*** Records ***
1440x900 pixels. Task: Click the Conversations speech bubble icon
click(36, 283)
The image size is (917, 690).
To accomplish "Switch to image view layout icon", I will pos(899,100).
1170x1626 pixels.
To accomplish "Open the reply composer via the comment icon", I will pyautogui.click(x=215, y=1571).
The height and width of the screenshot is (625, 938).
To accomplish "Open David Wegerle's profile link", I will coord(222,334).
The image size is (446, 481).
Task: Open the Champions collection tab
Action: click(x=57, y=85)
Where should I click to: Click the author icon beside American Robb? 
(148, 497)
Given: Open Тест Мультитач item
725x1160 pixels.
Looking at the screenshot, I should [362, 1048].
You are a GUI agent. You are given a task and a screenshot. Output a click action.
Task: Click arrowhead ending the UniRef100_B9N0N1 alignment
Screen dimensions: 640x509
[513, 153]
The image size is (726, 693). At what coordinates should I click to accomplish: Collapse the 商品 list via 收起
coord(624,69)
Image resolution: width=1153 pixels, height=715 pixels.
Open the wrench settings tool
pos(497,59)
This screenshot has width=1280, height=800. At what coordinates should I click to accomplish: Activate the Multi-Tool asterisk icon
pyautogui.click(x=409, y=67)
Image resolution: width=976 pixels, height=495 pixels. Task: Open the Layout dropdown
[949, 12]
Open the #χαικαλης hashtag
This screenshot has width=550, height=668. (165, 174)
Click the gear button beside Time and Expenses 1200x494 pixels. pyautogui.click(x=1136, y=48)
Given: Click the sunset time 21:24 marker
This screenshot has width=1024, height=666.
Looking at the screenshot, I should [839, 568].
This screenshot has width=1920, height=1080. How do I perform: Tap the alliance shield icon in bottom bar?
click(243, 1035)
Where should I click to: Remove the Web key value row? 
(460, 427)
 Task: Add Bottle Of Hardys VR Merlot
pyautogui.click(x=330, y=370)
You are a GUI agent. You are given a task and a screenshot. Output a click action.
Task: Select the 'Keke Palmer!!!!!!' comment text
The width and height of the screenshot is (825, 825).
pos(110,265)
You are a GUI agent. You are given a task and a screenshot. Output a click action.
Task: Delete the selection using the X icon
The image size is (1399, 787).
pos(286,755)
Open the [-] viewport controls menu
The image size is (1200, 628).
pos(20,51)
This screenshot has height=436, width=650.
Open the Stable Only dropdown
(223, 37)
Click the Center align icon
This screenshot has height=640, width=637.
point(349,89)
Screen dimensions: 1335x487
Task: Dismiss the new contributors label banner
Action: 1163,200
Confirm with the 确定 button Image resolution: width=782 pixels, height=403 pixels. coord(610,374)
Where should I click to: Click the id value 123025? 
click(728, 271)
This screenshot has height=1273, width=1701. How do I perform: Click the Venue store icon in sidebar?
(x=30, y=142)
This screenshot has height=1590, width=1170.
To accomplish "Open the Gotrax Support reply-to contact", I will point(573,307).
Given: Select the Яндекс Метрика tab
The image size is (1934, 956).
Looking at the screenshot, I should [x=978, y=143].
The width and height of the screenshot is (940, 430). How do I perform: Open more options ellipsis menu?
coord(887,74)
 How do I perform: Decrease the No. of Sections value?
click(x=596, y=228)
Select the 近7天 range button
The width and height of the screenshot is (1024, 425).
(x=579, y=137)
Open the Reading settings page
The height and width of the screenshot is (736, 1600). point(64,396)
*** End of Records ***
> [What is required] Give back exactly the lines above, from the line containing "The image size is (1399, 787)." through the line containing "This screenshot has height=1590, width=1170.", with both end lines and nothing more.

> [Solution]
The image size is (1399, 787).
pos(286,755)
Open the [-] viewport controls menu
The image size is (1200, 628).
pos(20,51)
This screenshot has height=436, width=650.
Open the Stable Only dropdown
(223, 37)
Click the Center align icon
This screenshot has height=640, width=637.
point(349,89)
Screen dimensions: 1335x487
Task: Dismiss the new contributors label banner
Action: 1163,200
Confirm with the 确定 button Image resolution: width=782 pixels, height=403 pixels. coord(610,374)
Where should I click to: Click the id value 123025? 
click(728, 271)
This screenshot has height=1273, width=1701. How do I perform: Click the Venue store icon in sidebar?
(x=30, y=142)
This screenshot has height=1590, width=1170.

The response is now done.